Trump Says He’ll Fight for Working-Class Americans. His First Presidency Suggests He Won’t.
by Eli Hager
ProPublica is a Pulitzer Prize-winning investigative newsroom. Sign up for The Big Story newsletter to receive stories like this one in your inbox.
When Donald Trump was president, he repeatedly tried to raise the rent on at least 4 million of the poorest people in this country, many of them elderly or disabled. He proposed to cut the federal disability benefits of a quarter-million low-income children, on the grounds that someone else in their family was already receiving benefits. He attempted to put in place a requirement that poor parents cooperate with child support enforcement, including by having single mothers disclose their sexual histories, before they and their children could receive food assistance.
He tried to enact a rule allowing employers to pocket workers’ tips. And he did enact a rule denying overtime pay to millions of low-wage workers if they made more than $35,568 a year.
Trump and his vice presidential pick JD Vance have been running a campaign that they say puts the working class first, vowing to protect everyday Americans from an influx of immigrant labor, to return manufacturing jobs to the U.S., to support rural areas and families with children and, generally, to stick it to the elites.
Critics reply by citing Project 2025, a potential blueprint for a second Trump presidency that proposes deep cuts to the social safety net for lower-income families alongside more large tax breaks for the wealthy. But Trump, despite his clear ties to its authors, has said that Project 2025 doesn’t represent him.
Still, his views on working-class and poor people can be found in specific actions that he tried to take when, as president, he had the power to make public policy.
ProPublica reviewed Trump’s proposed budgets from 2018 to 2021, as well as regulations that he attempted to enact or revise via his cabinet agencies, including the departments of Labor, Housing and Urban Development, and Health and Human Services, and also quasi-independent agencies like the National Labor Relations Board and the Social Security Administration.
We found that while Trump was in the White House, he advanced an agenda across his administration that was designed to cut health care, food and housing programs and labor protections for poor and working-class Americans.
“Trump proposed significantly deeper cuts to programs for low- and modest-income people than any other president ever has, including Reagan, by far,” said Robert Greenstein, a longtime federal poverty policy expert who recently published a paper for the Brookings Institution on Trump’s first-term budgets.
Trump was stymied in reaching many of these goals largely because he was inefficient about pursuing them until the second half of his term. According to reporters covering him at the time, he’d been unprepared to win the presidency in 2016, let alone to fill key positions and develop a legislative and regulatory strategy on poverty issues.

[Data provided]:
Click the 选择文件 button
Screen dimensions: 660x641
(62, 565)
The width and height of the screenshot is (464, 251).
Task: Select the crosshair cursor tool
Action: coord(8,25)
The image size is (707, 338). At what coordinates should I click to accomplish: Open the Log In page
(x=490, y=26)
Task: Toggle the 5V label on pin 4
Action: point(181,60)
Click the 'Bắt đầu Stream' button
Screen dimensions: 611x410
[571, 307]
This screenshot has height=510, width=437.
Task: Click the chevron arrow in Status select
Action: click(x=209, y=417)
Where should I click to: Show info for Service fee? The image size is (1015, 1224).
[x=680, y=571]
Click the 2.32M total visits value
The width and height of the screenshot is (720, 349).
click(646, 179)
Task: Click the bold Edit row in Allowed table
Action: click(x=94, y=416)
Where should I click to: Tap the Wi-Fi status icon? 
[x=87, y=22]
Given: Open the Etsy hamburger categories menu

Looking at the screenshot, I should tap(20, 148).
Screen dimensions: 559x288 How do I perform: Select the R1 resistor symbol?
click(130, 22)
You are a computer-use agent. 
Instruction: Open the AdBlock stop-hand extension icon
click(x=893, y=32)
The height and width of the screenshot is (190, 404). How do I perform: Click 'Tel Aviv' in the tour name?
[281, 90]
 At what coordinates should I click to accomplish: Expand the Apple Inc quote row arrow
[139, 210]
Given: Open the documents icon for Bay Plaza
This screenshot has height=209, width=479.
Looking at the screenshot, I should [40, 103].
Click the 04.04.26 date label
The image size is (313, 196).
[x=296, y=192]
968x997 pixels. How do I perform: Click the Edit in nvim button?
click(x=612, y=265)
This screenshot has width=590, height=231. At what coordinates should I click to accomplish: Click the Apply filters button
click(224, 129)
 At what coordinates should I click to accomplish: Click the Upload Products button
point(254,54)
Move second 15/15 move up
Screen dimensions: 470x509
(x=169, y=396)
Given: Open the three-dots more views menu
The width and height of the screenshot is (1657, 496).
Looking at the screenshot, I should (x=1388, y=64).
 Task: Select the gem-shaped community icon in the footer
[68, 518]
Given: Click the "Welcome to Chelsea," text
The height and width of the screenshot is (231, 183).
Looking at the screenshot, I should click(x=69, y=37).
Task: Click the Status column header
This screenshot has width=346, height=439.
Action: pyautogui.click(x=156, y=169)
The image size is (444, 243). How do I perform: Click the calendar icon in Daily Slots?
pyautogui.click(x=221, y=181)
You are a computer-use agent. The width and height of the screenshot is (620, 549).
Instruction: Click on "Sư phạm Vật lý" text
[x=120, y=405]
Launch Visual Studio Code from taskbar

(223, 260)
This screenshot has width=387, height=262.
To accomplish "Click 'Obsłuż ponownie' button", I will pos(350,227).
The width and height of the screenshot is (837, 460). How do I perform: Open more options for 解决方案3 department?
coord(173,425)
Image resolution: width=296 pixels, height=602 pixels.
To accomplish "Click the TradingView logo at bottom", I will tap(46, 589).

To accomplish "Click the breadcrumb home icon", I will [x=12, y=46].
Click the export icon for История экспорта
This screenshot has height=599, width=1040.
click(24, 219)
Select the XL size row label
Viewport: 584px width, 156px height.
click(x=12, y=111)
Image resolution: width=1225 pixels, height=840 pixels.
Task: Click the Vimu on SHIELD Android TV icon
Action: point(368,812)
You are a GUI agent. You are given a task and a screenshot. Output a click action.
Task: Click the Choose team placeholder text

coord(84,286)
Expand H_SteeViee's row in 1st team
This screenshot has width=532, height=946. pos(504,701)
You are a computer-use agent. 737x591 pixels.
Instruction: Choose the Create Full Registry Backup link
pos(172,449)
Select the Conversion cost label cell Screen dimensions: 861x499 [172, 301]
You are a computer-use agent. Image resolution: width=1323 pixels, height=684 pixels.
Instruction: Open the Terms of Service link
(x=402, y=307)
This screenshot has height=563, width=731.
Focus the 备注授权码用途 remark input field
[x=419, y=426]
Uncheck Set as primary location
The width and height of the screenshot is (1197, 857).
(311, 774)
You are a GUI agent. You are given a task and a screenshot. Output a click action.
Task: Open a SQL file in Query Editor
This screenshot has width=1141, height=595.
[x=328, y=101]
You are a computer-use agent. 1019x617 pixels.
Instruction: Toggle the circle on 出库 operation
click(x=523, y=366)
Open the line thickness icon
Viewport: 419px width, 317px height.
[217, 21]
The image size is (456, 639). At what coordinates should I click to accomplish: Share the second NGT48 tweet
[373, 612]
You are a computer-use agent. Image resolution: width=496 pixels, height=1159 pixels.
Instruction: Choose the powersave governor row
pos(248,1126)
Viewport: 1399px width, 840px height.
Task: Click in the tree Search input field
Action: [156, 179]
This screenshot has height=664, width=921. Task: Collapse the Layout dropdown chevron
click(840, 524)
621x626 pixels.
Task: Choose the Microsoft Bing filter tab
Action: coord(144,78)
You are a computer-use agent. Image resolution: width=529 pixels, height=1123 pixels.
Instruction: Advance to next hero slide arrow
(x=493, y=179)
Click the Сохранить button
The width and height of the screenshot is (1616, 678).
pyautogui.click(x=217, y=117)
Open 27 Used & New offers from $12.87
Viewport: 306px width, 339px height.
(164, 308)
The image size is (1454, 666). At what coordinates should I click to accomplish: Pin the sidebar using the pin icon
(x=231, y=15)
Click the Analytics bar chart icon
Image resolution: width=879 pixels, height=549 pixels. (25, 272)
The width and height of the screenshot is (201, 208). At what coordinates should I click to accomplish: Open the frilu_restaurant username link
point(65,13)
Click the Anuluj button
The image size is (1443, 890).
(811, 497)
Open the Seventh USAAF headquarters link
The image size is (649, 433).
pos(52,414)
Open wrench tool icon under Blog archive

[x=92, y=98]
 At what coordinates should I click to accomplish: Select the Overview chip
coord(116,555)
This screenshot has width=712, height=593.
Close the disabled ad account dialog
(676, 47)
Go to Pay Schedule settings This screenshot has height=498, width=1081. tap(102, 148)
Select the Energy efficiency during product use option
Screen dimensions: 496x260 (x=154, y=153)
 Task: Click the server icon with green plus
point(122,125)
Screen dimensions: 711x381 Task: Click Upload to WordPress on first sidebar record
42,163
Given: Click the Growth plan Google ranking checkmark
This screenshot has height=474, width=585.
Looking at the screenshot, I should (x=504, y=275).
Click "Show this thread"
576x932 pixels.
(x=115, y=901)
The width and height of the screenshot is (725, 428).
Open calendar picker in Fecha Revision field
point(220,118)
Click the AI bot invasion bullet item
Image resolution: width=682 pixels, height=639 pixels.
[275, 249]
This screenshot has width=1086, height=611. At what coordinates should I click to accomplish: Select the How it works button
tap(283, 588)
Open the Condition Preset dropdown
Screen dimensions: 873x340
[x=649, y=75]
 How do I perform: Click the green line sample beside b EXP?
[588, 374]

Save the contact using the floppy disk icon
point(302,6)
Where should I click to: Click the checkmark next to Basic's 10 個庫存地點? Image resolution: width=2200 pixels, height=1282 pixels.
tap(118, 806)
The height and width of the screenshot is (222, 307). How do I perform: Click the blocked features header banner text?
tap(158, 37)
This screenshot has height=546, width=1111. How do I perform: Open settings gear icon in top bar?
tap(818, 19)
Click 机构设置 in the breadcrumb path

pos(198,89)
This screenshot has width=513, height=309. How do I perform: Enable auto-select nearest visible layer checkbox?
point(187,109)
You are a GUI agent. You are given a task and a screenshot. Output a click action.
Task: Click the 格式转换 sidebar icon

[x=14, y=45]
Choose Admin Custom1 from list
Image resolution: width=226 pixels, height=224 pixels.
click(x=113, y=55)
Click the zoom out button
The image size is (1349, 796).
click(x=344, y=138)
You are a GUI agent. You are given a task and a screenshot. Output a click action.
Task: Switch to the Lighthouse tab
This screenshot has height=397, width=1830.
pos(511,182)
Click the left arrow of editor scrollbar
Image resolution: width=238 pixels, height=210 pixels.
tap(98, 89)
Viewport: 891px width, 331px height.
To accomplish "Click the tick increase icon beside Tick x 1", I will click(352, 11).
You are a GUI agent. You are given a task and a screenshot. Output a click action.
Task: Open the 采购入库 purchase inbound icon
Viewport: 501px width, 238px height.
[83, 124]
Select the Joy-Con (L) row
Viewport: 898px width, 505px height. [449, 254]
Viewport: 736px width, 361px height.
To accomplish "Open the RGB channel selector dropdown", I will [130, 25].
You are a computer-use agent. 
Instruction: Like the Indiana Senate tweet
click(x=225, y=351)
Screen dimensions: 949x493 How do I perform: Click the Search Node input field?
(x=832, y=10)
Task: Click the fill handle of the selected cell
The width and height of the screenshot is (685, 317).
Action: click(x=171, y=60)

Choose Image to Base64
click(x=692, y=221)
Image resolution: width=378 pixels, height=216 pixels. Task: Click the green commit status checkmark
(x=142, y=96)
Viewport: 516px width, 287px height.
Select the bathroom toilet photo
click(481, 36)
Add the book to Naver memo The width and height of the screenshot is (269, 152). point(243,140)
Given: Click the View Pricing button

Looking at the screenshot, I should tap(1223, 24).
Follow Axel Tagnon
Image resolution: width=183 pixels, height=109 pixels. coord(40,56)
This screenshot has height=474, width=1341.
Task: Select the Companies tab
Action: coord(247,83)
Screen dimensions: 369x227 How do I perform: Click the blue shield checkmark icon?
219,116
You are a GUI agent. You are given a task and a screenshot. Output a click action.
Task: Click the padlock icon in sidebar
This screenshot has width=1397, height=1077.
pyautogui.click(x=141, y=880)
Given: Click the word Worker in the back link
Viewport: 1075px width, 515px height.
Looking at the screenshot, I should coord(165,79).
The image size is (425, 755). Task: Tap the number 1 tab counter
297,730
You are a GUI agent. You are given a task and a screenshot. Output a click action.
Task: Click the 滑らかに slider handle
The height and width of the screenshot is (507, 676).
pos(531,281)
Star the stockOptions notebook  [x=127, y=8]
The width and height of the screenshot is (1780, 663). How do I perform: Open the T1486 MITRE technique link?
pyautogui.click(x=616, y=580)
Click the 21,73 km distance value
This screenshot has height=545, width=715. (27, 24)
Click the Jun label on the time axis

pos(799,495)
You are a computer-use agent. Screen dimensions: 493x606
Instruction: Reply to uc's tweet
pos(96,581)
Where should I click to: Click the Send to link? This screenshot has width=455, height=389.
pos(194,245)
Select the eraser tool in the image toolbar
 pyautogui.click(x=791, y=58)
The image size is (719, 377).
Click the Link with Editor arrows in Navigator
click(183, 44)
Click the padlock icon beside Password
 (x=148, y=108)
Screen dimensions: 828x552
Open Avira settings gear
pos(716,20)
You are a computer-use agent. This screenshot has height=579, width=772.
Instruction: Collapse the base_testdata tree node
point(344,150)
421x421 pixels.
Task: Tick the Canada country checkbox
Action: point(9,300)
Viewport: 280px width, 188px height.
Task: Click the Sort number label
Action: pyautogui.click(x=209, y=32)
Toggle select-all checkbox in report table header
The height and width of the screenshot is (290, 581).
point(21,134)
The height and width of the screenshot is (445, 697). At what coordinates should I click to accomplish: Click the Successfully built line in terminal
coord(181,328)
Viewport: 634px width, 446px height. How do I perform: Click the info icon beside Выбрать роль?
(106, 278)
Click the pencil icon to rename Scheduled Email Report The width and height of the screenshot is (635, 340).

[What is being asked]: Extend the article about Trump's first-term record on policies for poor and working-class Americans, starting right after its last sentence.

[Output of the task]:
He did have control of both the House and Senate during his first two years in office, but he used his only shots at budget reconciliation (annual budget bills that can’t be filibustered by the opposing party) to cut taxes for the rich and to try to repeal Obamacare. By 2019, there wasn’t much time left for his cabinet agencies to develop new regulations, get them through the long federal rulemaking process and deal with any legal challenges.
Trump and his allies appear focused on not repeating such mistakes should he win the White House again. Republican leaders in Congress have said that this time, if they retake majorities in both chambers, they’ll use their reconciliation bills to combine renewed tax cuts with aggressive cuts to social spending. Meanwhile, Trump would likely put forward new regulations earlier in his term, in part so that legal challenges to them get a chance to be heard before a Supreme Court with a solid conservative majority he created.
If he relies on his first-term proposals, that would mean:
- Cutting the Children’s Health Insurance Program, known as CHIP, by billions of dollars.
- Rescinding nearly a million kids’ eligibility for free school lunches.
- Freezing Pell grants for lower-income college students so that they’re not adjusted for inflation.
- Overhauling and substantially cutting the Supplemental Nutrition Assistance Program, colloquially known as food stamps, in part by defining people with assets exceeding $2,250 as not being poor enough to receive aid and reducing the minimum monthly food stamp amount from $23 to zero.
- Eliminating multiple programs designed to increase the supply of and investment in affordable housing in lower-income communities.
- Eliminating a program that helps poor families heat their homes and be prepared for power outages and other energy crises.
- Shrinking Job Corps and cutting funding for work-training programs — which help people get off of government assistance — nearly in half.
- Restricting the collective bargaining rights of unions, through which workers fight for better wages and working conditions.
Trump also never gave up on his goal of dismantling the Affordable Care Act, which disproportionately serves lower-income Americans. He cut in half the open-enrollment windows during which people can sign up for health insurance under the ACA, and he cut over 80% of the funding for efforts to help lower-income people and others navigate the system. This especially affected those with special needs or who have limited access to or comfort with the internet.
As a result of these and other changes, the number of uninsured people in the U.S. increased in 2017 for the first time since the law was enacted, then increased again in 2018 and in 2019. By that year, 2.3 million fewer Americans had health insurance than when Trump came into power, including 700,000 fewer children.
President Joe Biden has reversed many of these changes. But Trump could reverse them back, especially if he has majorities in Congress.
Perhaps the main thing that Trump did with his administrative power during his first term — that he openly wants to do more of — is reduce the civil service, meaning the nonpolitical federal employees whom he collectively calls “the Deep State.”
This, too, would have a disproportionately negative impact on programs serving poor and working Americans. Agencies like the Social Security Administration and the Department of Housing and Urban Development, which provide disability and survivor benefits and housing assistance to lower-income families in times of need, rely heavily on midlevel staff in Washington, D.C., and local offices to process claims and get help to people.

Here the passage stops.